Also notice the public key sizes: 32 to 64 bytes. SLH-DSA has the tiniest public keys of any post-quantum signature scheme. The public key is just a hash value. This can be useful in systems where public keys are stored long-term or distributed widely.
Head-to-Head Comparison
Here is a direct comparison between ML-DSA and SLH-DSA across the dimensions that matter most:
| Property | ML-DSA (FIPS 204) | SLH-DSA (FIPS 205) |
|---|---|---|
| Security basis | Module-LWE lattice problem | Hash function security only |
| Signature size (128-bit security) | 2,420 bytes | 7,856 - 17,088 bytes |
| Public key size (128-bit security) | 1,312 bytes | 32 bytes |
| Signing speed | Very fast (thousands/sec) | Slower (tens to hundreds/sec) |
| Verification speed | Very fast | Moderate |
| Years of cryptanalysis on underlying math | ~25 years (lattices since late 1990s) | ~30+ years (hash functions since early 1990s) |
| NIST recommendation | Primary general-purpose standard | Conservative backup standard |
| NIST standard number | FIPS 204 | FIPS 205 |
| Stateless? | Yes | Yes |
The core tradeoff is clear. ML-DSA gives you speed and compactness, built on lattice math that is well-studied but newer to cryptography. SLH-DSA gives you the most conservative security guarantee possible, built on hash functions that have been analyzed for decades, but your signatures will be 7x to 20x larger.
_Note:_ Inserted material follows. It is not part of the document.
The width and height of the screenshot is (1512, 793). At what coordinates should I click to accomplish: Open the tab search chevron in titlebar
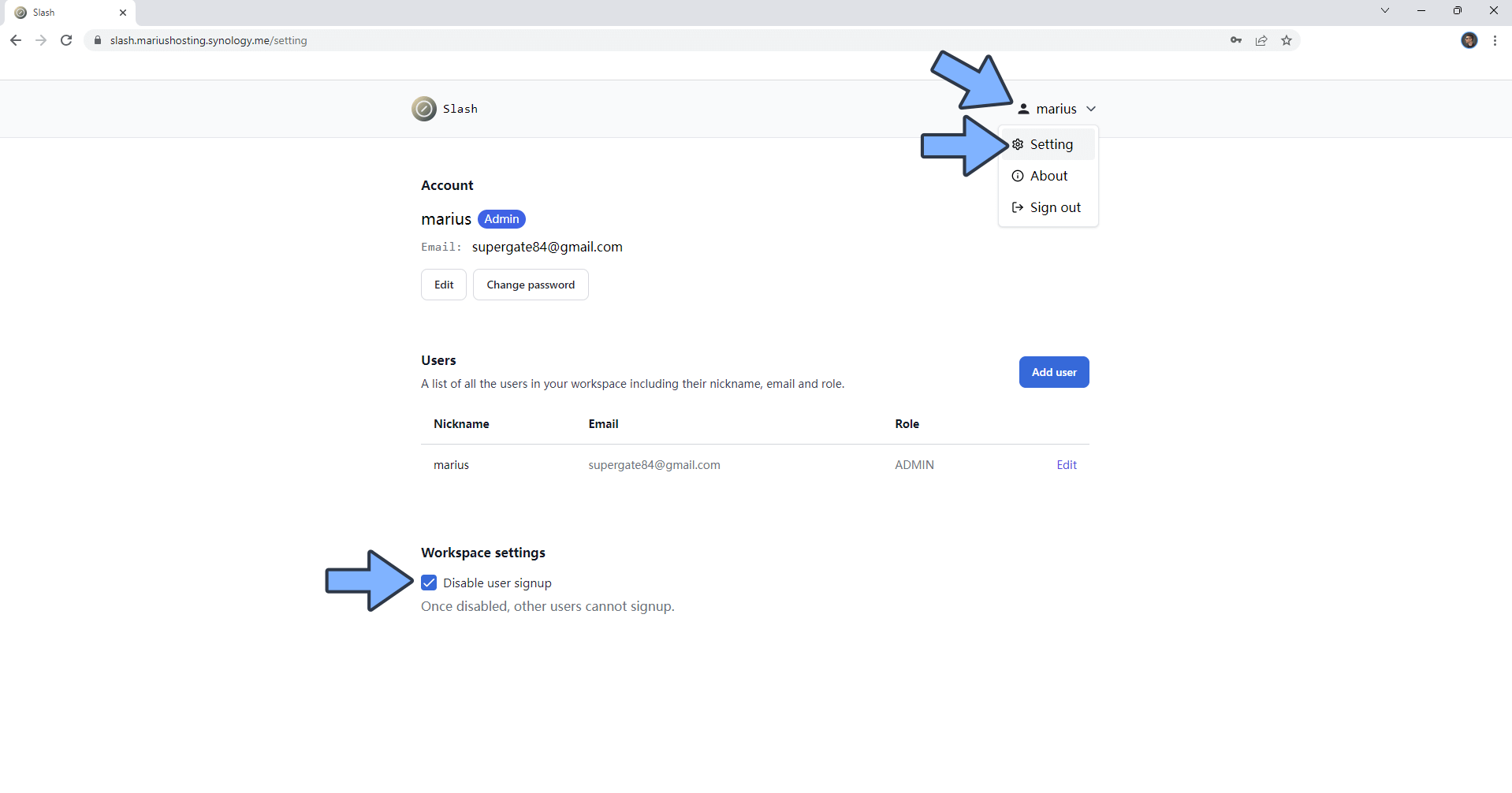[1385, 10]
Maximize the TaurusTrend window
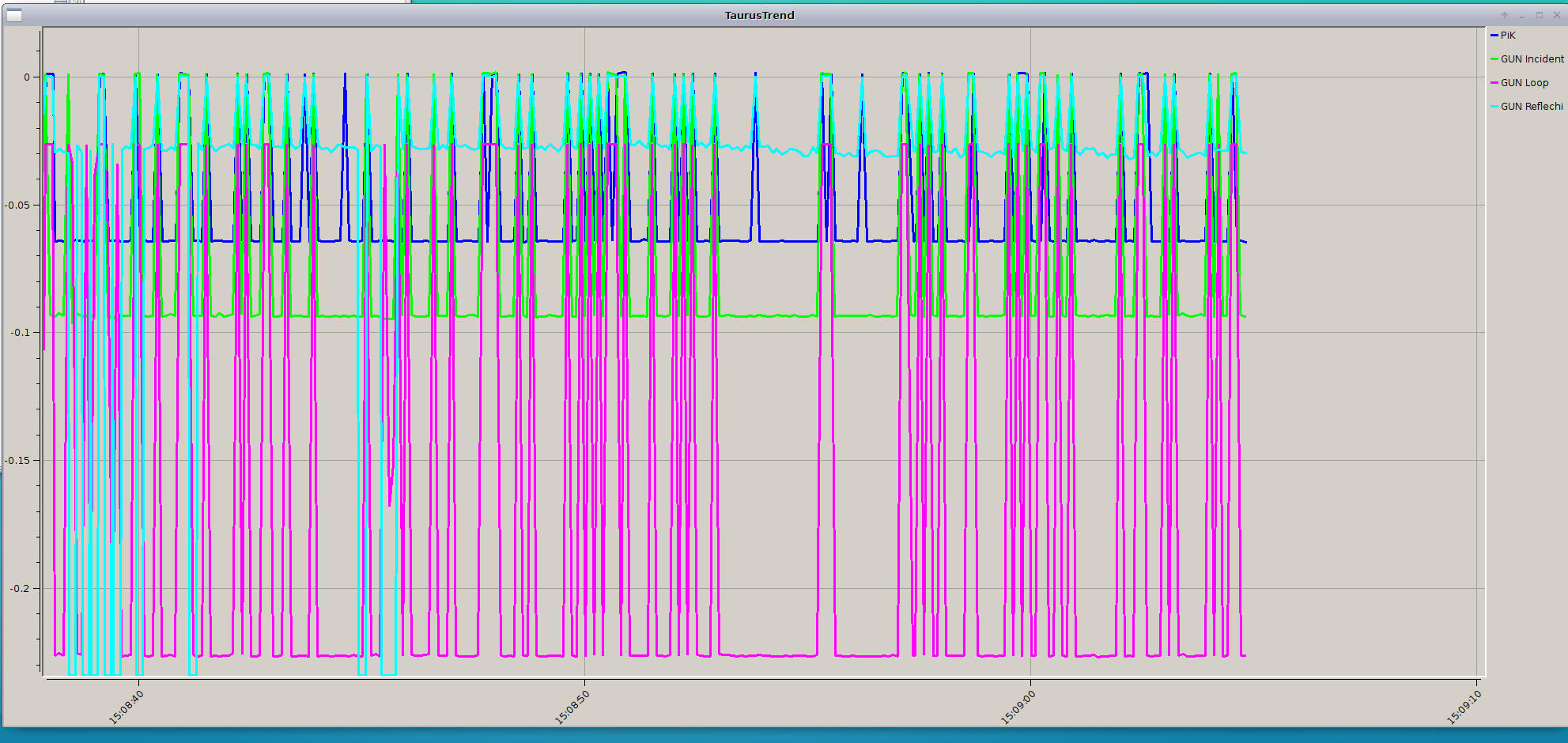Screen dimensions: 1568x743 [1540, 15]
Why NIST Standardized Both
If ML-DSA is faster and more compact, why did NIST bother standardizing SLH-DSA at all? The answer is algorithm diversity, and it is a principle that the cryptographic community takes very seriously.
Every cryptographic algorithm is a bet on a mathematical problem being hard to solve. ML-DSA bets on lattice problems. If someone discovers an efficient algorithm for solving lattice problems (classical or quantum), ML-DSA breaks. That would be a catastrophe if ML-DSA were the only post-quantum signature standard, because every system that adopted it would be vulnerable simultaneously.
SLH-DSA bets on hash functions. A breakthrough against lattice problems would not affect SLH-DSA at all. The two algorithms fail independently. By standardizing both, NIST ensures that the world has a ready-made fallback if lattice-based cryptography is ever compromised. Organizations can deploy SLH-DSA as a second line of defense, or use it for their most sensitive, longest-lived signatures while using ML-DSA for everyday operations.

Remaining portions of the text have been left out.